Our relationship is like that beach boys song "help me Rhonda" and I'm fucking Rhonda. And Rhondas's the whore in case you've never heard it.
Can you imagine it being physically possible any other way unless the cows are unnaturally flexible
I know I should be focused on nurturing their bright little minds but it's 10 a.m. and I need a cock in my mouth
I should have considered my snorting capabilities before breaking my nose
All I can remember is being told by a guy named Kyle to stay in the corner until the cops left. Then waking up on a porch outlined in beer cans 8 blocks from my house. Pregaming for college.
No, you don't understand. If the words "stop," "alcohol poisoning," and "regret" aren't in the same sentence by the end of the night, I will have failed this birthday.
I mean there is a rehab there so its gotta be a good time
I'm so excited for post-beer fest chipotle. It will be better than scared shitless pre-go karting chipotle.

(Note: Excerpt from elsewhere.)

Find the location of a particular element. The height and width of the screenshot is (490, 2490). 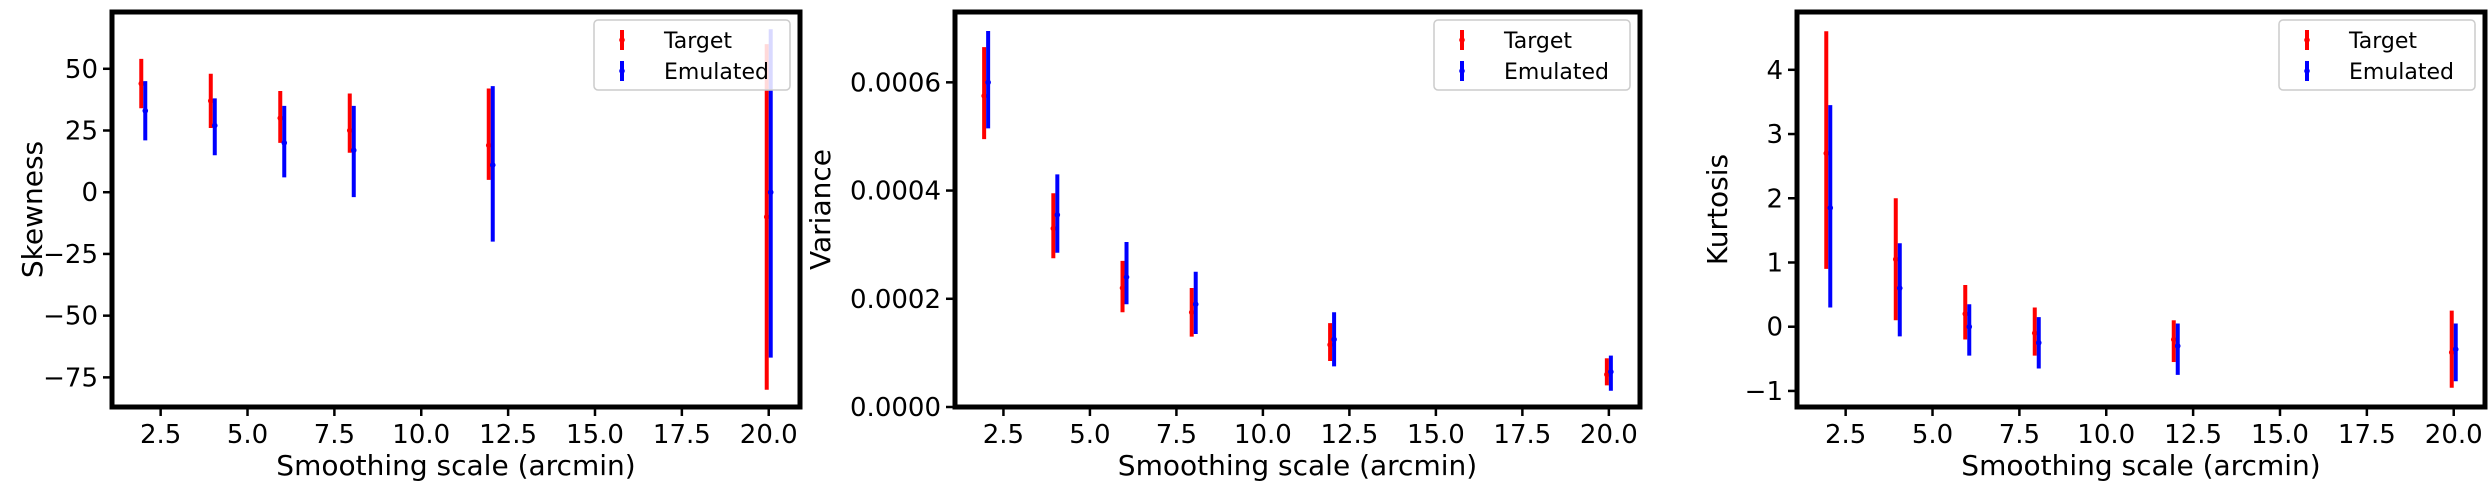

series-emulated is located at coordinates (2143, 244).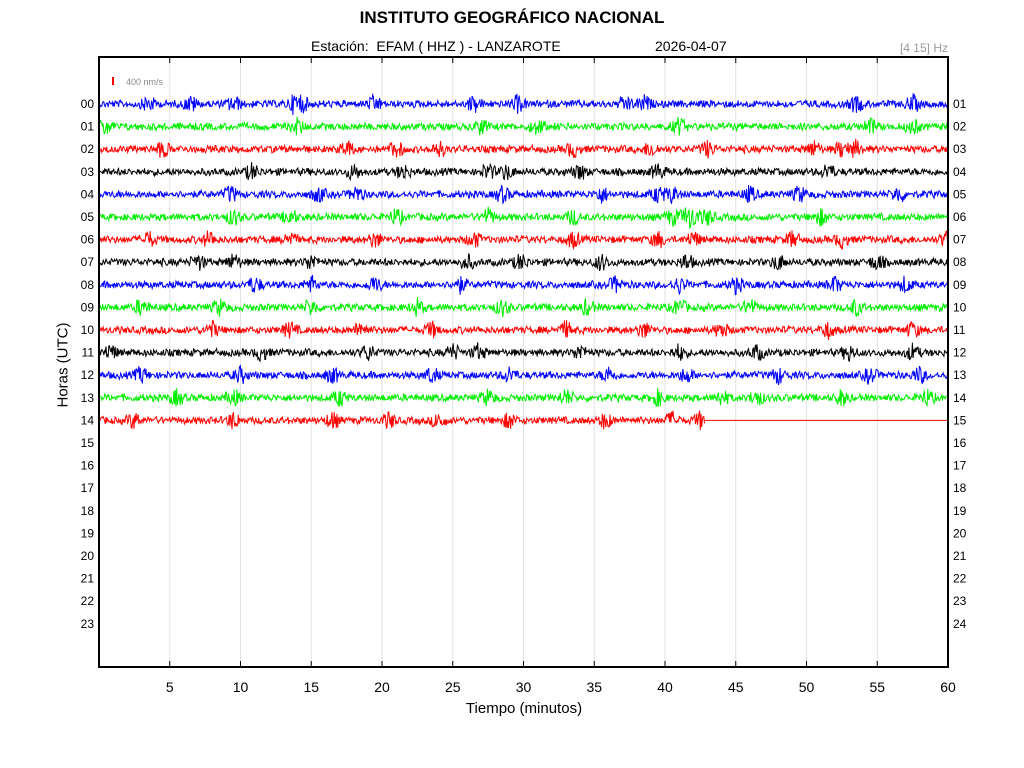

he wouldnt let me in bed until i took off all the stickers i was covered in
He took me home and by the time I woke up after catching up on sleep I realized I accidentally put on one of his fiances socks. whoops.
It must have been good head...he put down the Xbox controller
Just because you are home alone for the weekend doesn't mean you can act like a nudist.
I accept your opinion but respectfully disagree. Also, I'm sitting in your chair.
People like you and me aren't meant to go this long without having sex
my near death experience doubled as my sexual awakening
Do not let Mike show you his naughty Santa Claus outfit. It's a super long beard and crotchless pants.